The current behaviour is to raise an exception when an event is invoked that is not legal in the current state. In the future this might - optionally - return a condition & NSError instead.

running

The statec command line tool requires the CoreParse.framework be installed in /Library/Frameworks.

The statec command line tool has three arguments:

  • -i <machine file>
    • e.g. trafficlight.smd
  • -d <target folder>
    • e.g. ~/Projects/TrafficLightSim/
  • -g
    • Generate a GraphViz digraph of the machine and, if the dot command is available convert it into a PNG image.

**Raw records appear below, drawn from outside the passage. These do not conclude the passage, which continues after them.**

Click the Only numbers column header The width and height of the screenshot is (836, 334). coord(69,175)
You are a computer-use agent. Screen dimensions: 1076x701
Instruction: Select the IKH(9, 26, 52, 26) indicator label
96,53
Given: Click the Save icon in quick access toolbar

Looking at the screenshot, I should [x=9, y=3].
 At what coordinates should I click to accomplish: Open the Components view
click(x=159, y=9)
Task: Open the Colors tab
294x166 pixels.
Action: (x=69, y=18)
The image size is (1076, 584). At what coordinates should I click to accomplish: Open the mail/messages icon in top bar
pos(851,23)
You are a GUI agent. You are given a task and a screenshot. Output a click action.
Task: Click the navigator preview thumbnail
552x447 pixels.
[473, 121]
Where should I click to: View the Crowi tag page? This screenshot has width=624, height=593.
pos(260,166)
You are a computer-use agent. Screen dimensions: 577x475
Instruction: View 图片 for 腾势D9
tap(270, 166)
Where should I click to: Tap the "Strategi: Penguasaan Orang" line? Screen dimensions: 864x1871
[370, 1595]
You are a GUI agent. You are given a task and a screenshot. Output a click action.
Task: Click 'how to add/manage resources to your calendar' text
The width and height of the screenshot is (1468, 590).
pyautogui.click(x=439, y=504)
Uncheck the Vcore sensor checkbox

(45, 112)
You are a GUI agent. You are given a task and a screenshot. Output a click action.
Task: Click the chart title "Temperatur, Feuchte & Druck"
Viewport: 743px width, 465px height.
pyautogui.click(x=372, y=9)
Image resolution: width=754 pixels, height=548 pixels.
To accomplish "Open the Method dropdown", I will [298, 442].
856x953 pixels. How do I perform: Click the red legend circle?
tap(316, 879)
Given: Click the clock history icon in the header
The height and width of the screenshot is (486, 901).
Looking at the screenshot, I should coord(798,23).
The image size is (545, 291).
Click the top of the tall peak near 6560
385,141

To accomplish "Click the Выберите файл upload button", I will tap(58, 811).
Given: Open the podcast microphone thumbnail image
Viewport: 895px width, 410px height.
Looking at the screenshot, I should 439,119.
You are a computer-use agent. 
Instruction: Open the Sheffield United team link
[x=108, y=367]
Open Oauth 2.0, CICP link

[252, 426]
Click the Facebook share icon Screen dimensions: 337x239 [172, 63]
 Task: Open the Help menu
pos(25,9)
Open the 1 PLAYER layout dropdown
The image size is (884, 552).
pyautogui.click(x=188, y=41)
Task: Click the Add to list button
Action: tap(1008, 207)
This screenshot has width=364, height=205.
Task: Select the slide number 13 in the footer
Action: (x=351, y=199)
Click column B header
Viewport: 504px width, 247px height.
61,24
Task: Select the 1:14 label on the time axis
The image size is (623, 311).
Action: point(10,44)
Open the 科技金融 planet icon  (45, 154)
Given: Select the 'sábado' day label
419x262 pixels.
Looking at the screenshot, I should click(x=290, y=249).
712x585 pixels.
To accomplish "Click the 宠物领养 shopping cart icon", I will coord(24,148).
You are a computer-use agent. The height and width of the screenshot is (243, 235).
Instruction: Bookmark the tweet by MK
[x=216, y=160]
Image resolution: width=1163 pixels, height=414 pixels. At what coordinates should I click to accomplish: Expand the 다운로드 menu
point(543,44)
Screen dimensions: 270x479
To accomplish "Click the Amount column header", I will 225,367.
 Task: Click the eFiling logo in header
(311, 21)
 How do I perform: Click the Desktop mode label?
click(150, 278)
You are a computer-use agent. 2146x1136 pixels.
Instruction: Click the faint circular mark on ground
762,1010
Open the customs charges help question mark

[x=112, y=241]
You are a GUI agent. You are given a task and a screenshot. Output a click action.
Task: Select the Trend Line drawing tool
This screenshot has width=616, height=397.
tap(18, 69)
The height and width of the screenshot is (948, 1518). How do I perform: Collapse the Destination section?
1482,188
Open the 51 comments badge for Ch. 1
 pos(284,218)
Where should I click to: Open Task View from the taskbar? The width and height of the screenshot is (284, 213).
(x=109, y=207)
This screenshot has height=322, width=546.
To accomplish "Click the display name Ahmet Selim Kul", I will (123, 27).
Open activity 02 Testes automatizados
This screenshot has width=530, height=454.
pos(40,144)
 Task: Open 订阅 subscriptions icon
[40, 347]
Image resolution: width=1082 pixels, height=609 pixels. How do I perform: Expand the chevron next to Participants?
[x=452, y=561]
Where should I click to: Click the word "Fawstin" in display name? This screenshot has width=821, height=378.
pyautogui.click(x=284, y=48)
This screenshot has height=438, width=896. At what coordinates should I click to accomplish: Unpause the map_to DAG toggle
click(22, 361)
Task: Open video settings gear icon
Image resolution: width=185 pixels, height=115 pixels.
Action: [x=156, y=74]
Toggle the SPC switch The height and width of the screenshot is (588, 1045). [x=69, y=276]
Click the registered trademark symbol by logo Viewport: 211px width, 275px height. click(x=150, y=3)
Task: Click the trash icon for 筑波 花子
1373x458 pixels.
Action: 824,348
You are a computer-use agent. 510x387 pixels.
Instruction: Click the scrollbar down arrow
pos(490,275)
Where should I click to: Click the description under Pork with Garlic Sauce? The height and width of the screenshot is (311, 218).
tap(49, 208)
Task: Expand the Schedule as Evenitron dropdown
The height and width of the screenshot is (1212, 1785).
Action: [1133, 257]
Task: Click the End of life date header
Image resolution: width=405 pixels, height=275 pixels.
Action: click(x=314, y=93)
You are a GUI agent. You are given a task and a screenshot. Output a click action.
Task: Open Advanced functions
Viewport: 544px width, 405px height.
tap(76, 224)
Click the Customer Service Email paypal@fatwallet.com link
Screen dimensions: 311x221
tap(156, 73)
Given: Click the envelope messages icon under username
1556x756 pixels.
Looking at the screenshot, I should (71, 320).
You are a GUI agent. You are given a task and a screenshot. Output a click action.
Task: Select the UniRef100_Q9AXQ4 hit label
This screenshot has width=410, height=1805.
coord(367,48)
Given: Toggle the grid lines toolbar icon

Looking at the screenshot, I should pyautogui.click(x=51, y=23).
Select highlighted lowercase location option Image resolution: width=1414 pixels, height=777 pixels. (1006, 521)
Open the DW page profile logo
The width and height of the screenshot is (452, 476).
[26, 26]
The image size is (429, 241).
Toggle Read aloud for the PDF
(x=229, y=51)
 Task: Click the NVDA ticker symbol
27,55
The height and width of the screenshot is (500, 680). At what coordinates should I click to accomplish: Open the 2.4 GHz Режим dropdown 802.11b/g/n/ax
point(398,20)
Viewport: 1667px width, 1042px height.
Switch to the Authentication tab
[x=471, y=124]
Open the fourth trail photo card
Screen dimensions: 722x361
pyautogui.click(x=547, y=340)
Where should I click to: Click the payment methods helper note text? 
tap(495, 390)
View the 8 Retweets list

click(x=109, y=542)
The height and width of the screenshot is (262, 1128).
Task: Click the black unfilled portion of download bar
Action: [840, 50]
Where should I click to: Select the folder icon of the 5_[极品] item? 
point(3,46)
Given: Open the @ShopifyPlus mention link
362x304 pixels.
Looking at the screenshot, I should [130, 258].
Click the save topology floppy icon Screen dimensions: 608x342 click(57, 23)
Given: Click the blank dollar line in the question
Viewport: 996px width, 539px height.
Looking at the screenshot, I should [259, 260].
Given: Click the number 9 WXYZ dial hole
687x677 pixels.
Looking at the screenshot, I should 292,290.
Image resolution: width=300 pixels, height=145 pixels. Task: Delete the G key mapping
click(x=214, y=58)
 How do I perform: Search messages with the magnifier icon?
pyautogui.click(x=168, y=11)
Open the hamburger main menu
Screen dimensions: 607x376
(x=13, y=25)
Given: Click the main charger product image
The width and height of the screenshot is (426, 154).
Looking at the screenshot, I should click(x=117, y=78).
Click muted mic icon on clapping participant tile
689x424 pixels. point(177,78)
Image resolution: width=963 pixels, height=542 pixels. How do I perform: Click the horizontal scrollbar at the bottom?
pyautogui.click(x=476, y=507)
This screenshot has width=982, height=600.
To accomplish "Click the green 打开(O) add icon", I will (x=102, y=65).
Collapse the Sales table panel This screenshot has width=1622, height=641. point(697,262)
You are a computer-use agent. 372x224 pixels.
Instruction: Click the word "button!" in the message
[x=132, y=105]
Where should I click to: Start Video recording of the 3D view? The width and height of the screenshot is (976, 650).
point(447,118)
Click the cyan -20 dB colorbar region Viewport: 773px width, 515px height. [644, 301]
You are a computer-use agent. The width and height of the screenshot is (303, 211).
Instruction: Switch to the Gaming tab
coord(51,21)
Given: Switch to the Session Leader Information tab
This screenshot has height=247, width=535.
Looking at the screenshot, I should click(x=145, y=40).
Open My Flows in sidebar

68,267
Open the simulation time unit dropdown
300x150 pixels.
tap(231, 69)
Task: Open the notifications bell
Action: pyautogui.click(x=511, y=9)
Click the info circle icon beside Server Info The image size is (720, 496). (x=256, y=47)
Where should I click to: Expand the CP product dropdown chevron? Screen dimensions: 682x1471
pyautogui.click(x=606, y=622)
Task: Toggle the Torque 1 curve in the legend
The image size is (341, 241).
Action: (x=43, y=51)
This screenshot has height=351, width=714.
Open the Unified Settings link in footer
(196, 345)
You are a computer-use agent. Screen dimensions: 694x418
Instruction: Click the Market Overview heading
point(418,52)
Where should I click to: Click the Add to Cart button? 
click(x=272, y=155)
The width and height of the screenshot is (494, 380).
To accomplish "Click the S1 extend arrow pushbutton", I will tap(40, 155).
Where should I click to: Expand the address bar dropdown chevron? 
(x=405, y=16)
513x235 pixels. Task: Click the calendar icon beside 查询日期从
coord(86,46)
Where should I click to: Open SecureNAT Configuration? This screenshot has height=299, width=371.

The generated files should be added to your Xcode project. The _<Name>Machine.m file should not be edited as this will be regenerated every time the statec command is generated. The <Name>Machine.m is intended for the user to edit and will not be regenerated if it exists.

machine

The generated machine does not employ a switch statement or lookup table but, rather, stateless classes that represent the states in the machine and that have methods that represent the available transitions.

In our example a class TrafficLightState is generated along with a subclass for each state, e.g. TrafficLightOnState. The TrafficLightMachine has a state variable that points at an instance representing the current state. When an event method e.g. greenEvent is called on the machine it is passed to the current state class that either transitions the calling machine into a new state (optionally invoking exit & enter callbacks), or raises an exception if the transition is not legal from that state.